There is an ethereal, almost religious, quality to the feelings imparted by wandering the hills and valleys of the high Rockies. Many who flock to Middle Park during summer months dream of alpine meadows filled with wildflowers or clear mountain streams running icy cold runoff; the quintessential landscapes evoked when imagining Grand County.
It is, not surprisingly, easy to forget that much of the territory within Grand County is not marked by snow capped peaks or filled with lodgepole pines. Rather, much of Grand County is covered in sagebrush, grass and scrub oak with relatively few trees. A significant portion of the land in Grand County that fits such a description is public land administered by the Bureau of Land Management (BLM).
Most BLM land in Grand County is concentrated north of US Highway 40 in a broad corridor stretching from Granby to Kremmling along the Colorado River. If you’re looking to experience some of Grand County’s outdoor beauty this weekend but aren’t interested in struggling against large crowds or aggressive vacationers slow things down a bit and check out some of the BLM’s public land. Lands administered by the BLM tend to be among the least congested areas of Grand County.
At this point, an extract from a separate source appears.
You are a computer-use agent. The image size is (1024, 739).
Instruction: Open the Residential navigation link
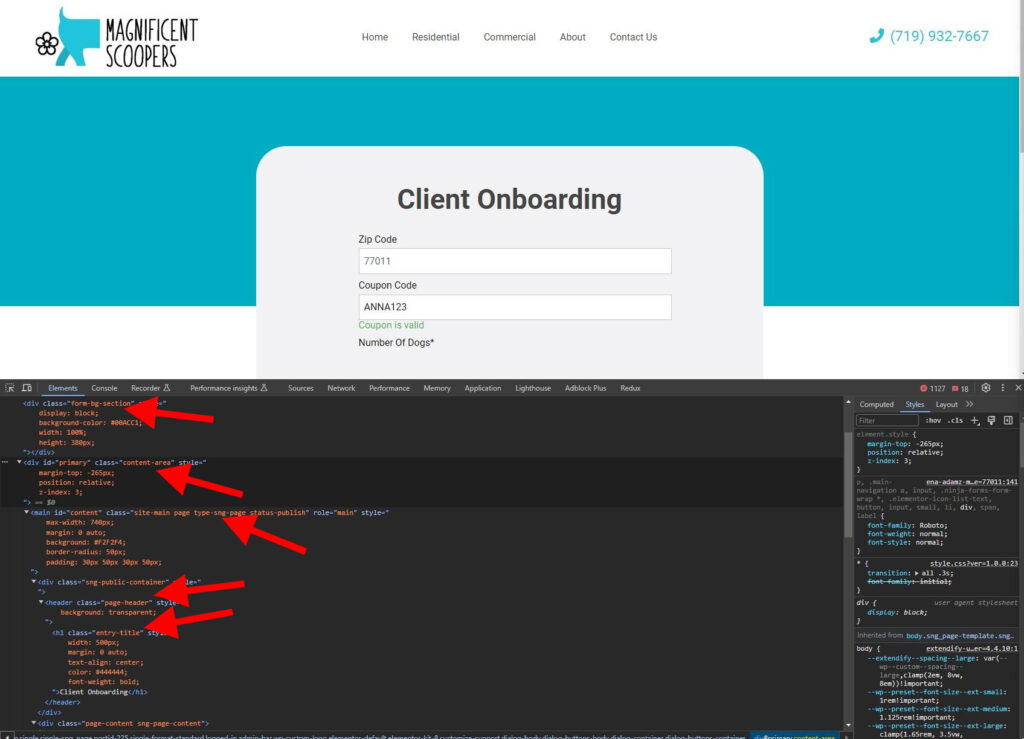coord(435,37)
A short drive west of Granby on US 40, just a shade under five-miles down the highway, you will find a quiet little turnout to a nondescript dirt road that provides access to a section of BLM land called Jacques. The road climbs quickly out of the river valley, passing through dense sagebrush as it twists and turns towards higher ground. A few hundred yards up the road is a small stand of lodgepole pines surrounding an old abandoned homestead that offers a remarkable opportunity for landscape photography.
The BLM road extends a short distance further up the riparian valley before ending at a wire fence in an open field. From the parking a clearly defined trail extends up into the sharply rolling hills through a stand of aspens. The first few hundred yards of the steep climb can be daunting on the sandy trail but soon enough visitors will reach a mesa plateau from which they can embark on a number of different journeys.
Multiple trails crisscross the region allowing recreators to wander up and down the hillsides and along the mesa’s south rim, which overlooks the Colorado River and traffic heading along the highway. Heading north the trails zigzag through the sagebrush, up and down the surrounding hillsides. An old jeep road serves as the main stem of the trail and heads both northwest and northeast from the rim of the mesa.
The northwestern fork takes travelers into a sparse pine forest along the banks of the Drowsy Water Creek. The northeastern fork heads along the mesa rim for a distance before diving back into the lightly wooded hills of the region as it works it way towards Smith Creek. I have not personally explored the northeastern fork of Jacques but I have taken the northwestern fork and the journey was quite enjoyable.
Officials from the local BLM Kremmling Field Office said the Jacques area is a popular destination for anglers with the access provided to Drowsy Water Creek.